A Word About Dining With Young Children

If you are the patron…
Get a fucking babysitter. If I wanted to listen to shrieking children, I would have had my own. Don’t cry to me about how you need a break but you can’t afford one, either. You should have thought about that before you had children. The very least you can do is take the little fuckers outside when they start acting up. Do not ruin the evening of an entire restaurant of people because you couldn’t figure out how to properly utilize a condom.

I completely agree, and I wish my own frustration didn’t prevent me from focusing my disgust into such articulation.

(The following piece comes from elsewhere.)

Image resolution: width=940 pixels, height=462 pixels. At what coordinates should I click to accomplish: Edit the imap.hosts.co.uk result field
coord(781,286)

5 Responses to “Can I please have one meal in a restaurant that is not ruined by your screaming kid?”

  1. chuck goolsbee Says:

    I say filet them and serve the resulting man-veal to anyone who wants some!

    mmmmmm…. man-veal.

    –chuck

  2. Lisa Says:

    For the cunt that happens to think her opinion matters….where the fuck do you live that makes you so fucking important? If you truly believe you are someone important then why don’t you yell this out in a restaurant and Im sure about 95% of the people there would be happy to beat the shit out of you and then you can tell your parents that someone bat the fuck out of their precious child, cause noone else will care. Why don’t you go talk this shit with your friends instead of acting like you know one fucking thing about anything..burn in hell you stupid bitch

  3. chuck goolsbee Says:

    I wonder how Lisa would taste, rubbed with cayenne and black pepper, then slow roasted over mesquite and basted in a fine BBQ sauce?

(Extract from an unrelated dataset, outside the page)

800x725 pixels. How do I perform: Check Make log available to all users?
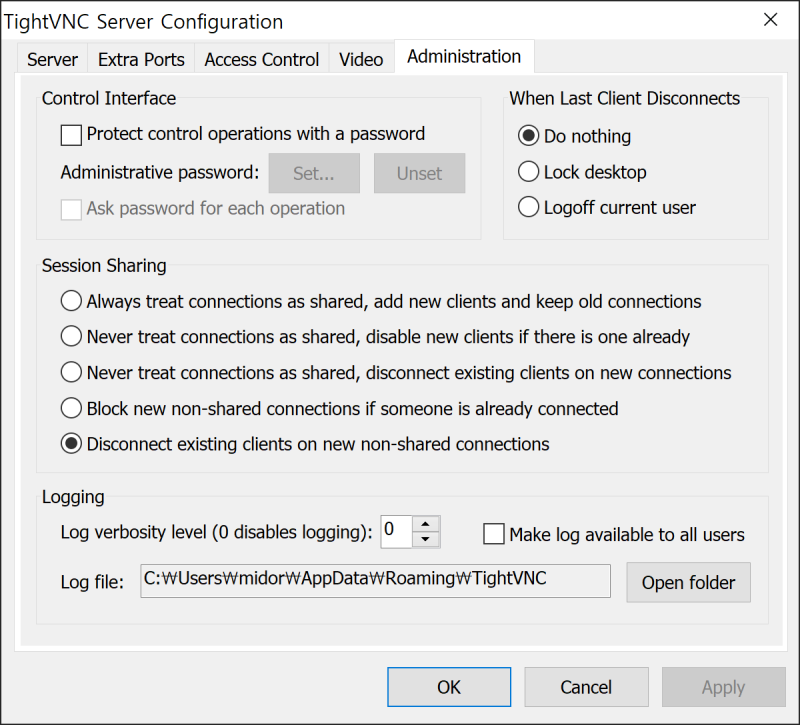(x=494, y=534)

    I’d pefer to listen to the crackle and sizzle that the drivel.

    –chuck

  4. chuckg Says:

    My wife and daughter just returned from a three week long trip in SO Africa, we went to dinner to discuss the trip, Of note! Worse than children screaming in a resturant is children and the parents screaming in a resturant. In every case the children are not to absorb the all of the blame the parents should be taken out side and wooped!

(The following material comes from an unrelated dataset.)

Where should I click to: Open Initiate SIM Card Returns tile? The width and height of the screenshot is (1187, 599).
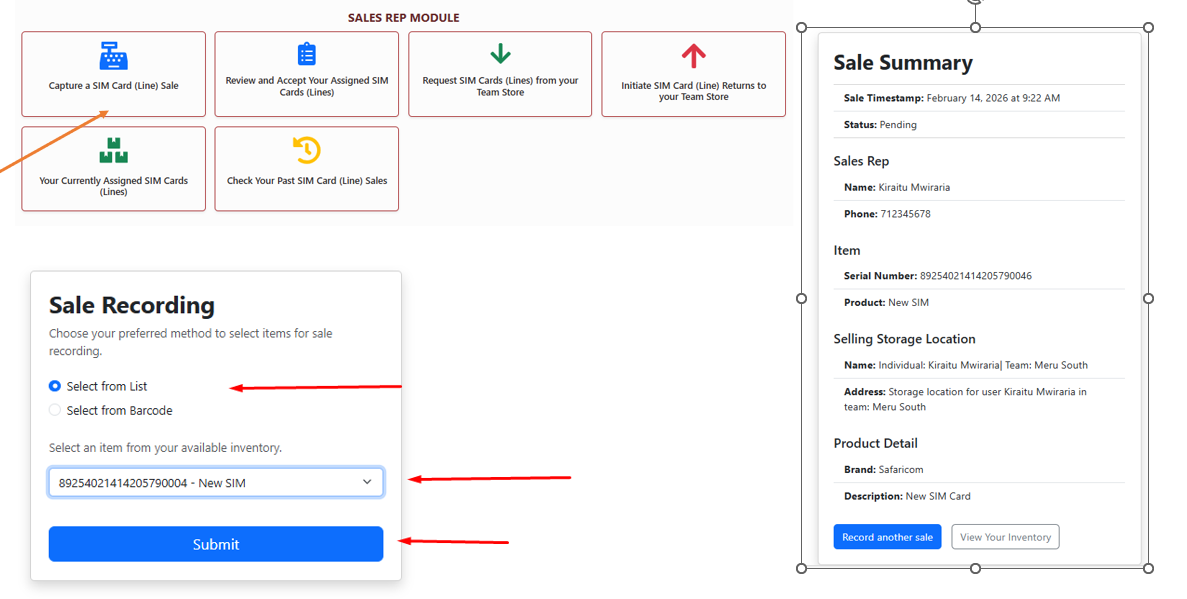click(x=692, y=74)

    A family of screamers ruined our dinner and what would have been a wonderful chance to talk about their trip. Of not about So Africa the labor is so cheap, they do not import selling trinkets from China!

  5. John C. Welch Says:

    Actually, I think you’d want to chase Lisa around the restaurant with a taser instead. That way, you get drivel, comedy, and some exercise all in one. Hat trick!